Here is a round-up of every key developments surrounding Huawei in India so far this week:

Huawei offers India a ‘no back door’ pact

Amid Huawei’s escalated scrutiny in the world on national security issues, Jay Chen, CEO of Huawei India said that the firm was willing to sign a “no back door” pact with the Indian government in an interview with the Economic Times. He also said that Huawei was willing to comply with India’s data localisation norms and that it was his “commitment” to store everything in India, “even if India didn’t ask for it”. A “back door” is a point of access in a network/equipment that guarantees entry into the network/equipment under exceptional circumstances. In its absence, the equipment supplier would not be able to access the customer’s network without consent. He told ET that several potential Chinese investors are waiting in line to invest in India should the country make a favourable call on the company’s future here.

Government has received six proposals for 5G trials, including from Huawei

So far, the government has received six proposals for 5G trials that include China’s Huawei and its sister ZTE, IT Minister Ravi Shankar Prasad informed Lok Sabha yesterday. He was responding to a set of questions raised by opposition MP Ritesh Pandey regarding the government’s stance on Huawei’s participation in India’s 5G trials. The MP also asked if foreign operators will be given equal access to the country’s telecom infrastructure as domestic operators, to which Prasad replied that 5G field trials would be carried out only by licensed telecom service providers in a restrictive, limited geographical area and for specific use case. Prasad further added that a committee headed by the principal scientific advisor has been set up to look at issues, including security, relating to 5G trials in India, when asked about the government’s plans to protect the country’s telecommunications infrastructure from possible surveillance attempts.

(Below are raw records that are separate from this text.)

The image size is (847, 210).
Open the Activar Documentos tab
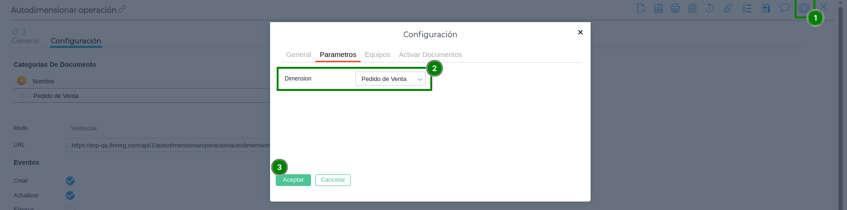point(430,55)
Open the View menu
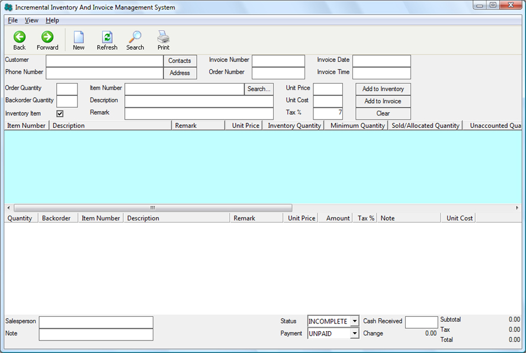The width and height of the screenshot is (526, 353). point(31,20)
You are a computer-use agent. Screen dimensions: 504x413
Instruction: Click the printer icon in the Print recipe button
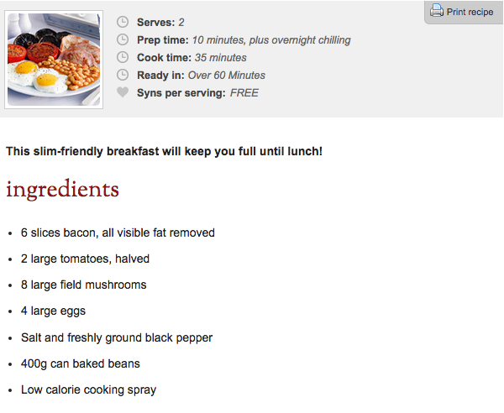click(x=437, y=11)
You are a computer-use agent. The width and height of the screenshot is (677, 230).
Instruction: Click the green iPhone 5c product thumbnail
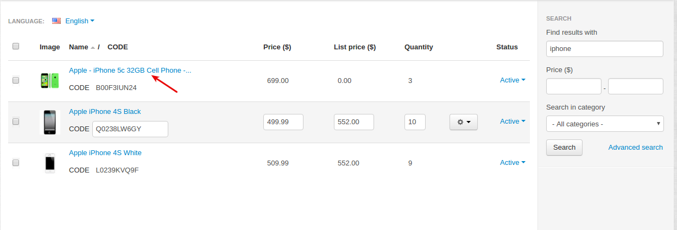[49, 81]
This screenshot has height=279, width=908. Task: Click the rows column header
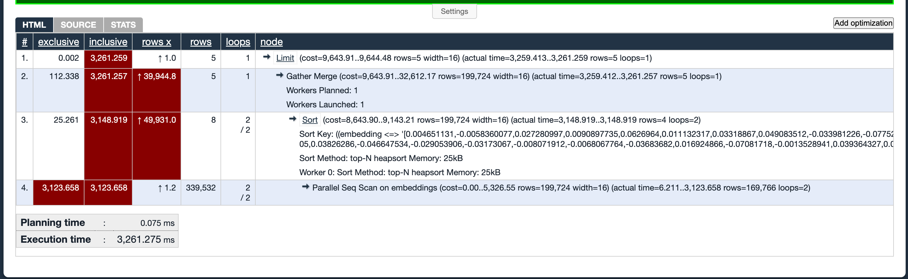pos(201,42)
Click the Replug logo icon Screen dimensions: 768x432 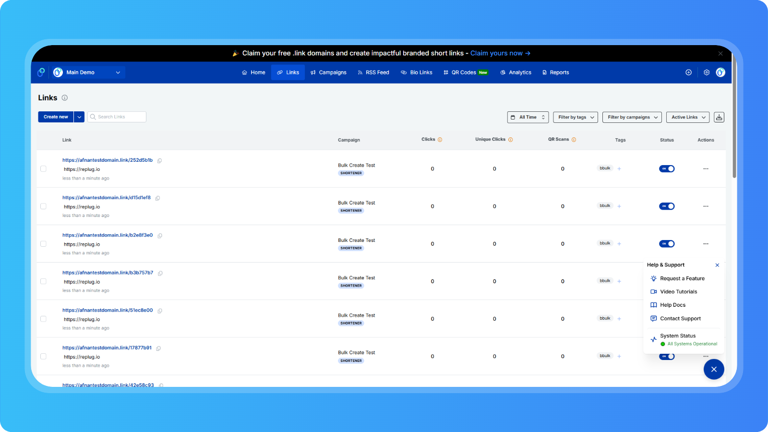click(x=41, y=72)
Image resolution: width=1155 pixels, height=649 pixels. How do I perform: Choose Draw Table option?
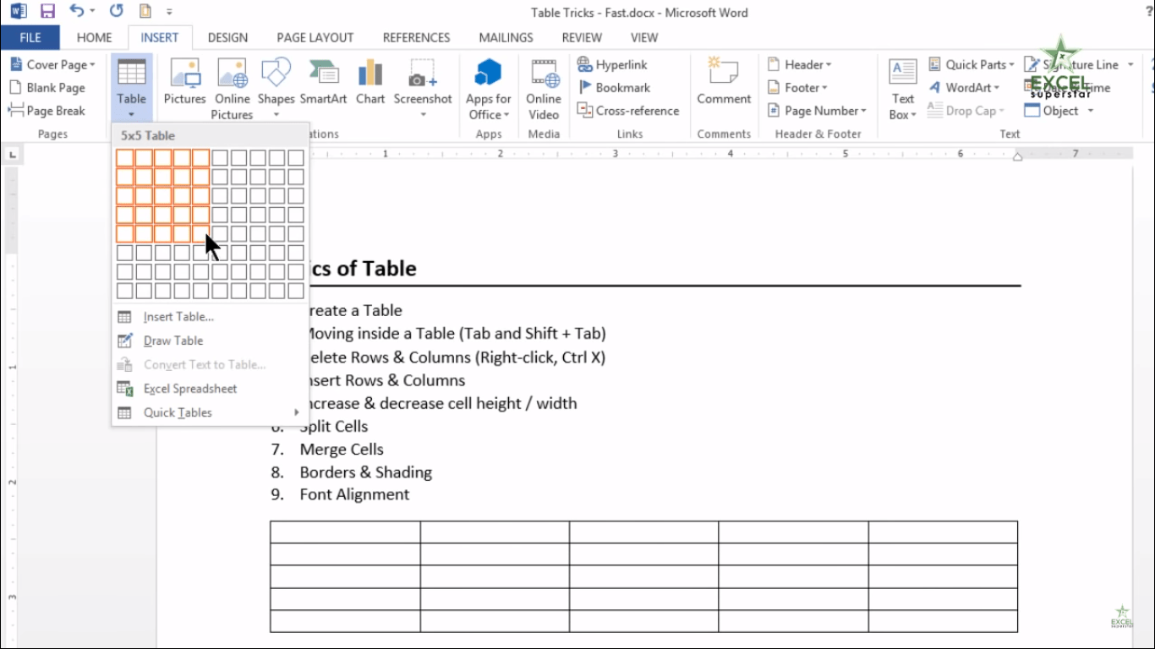pos(172,340)
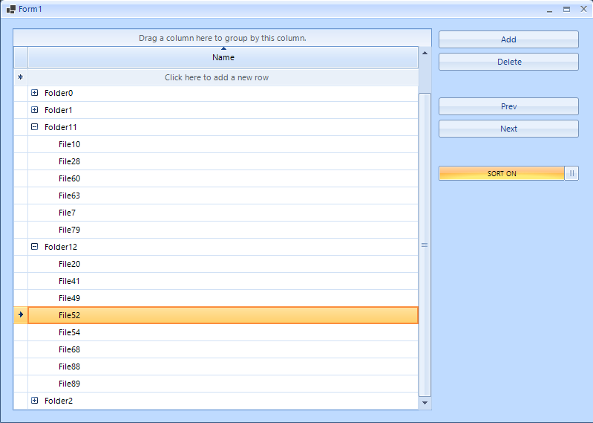The height and width of the screenshot is (423, 593).
Task: Click the current row arrow indicator for File52
Action: click(20, 315)
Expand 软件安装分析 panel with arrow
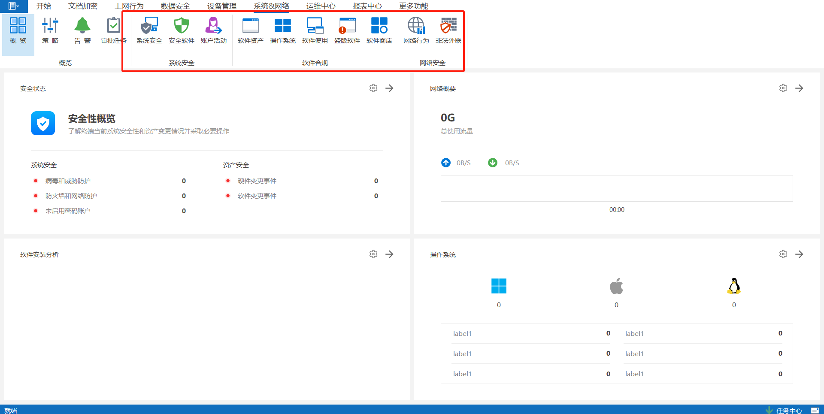Screen dimensions: 824x414 389,254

Decision on Huawei ‘strategic’; will have trade and geopolitical implications: Telecom secretary Aruna Sundararajan

Telecom secretary Aruna Sundararajan said that DoT alone will not decide Huawei’s business engagements in India and it will be the government’s call after a panel set up by DoT submits its report on Huawei to it, according to a Livemint report. She added that any decision made around the Chinese firm would be “strategic” as it it will have significant trade and geopolitical implications. The DoT has set up a panel to examine issues related to Huawei’s participation in the Indian telecom network. Before that, the US had “warned” the Indian government that Indian companies that supply American-origin products to could face severe punishment in a letter on  this to the Ministry of External Affairs on May 27th, in a clear effort to pressure India to act against the Chinese firm. On receiving the letter, the MEA had urged the Department of Telecom (DoT) to clear its stand on the participation of Huawei in developing 5G technology in India.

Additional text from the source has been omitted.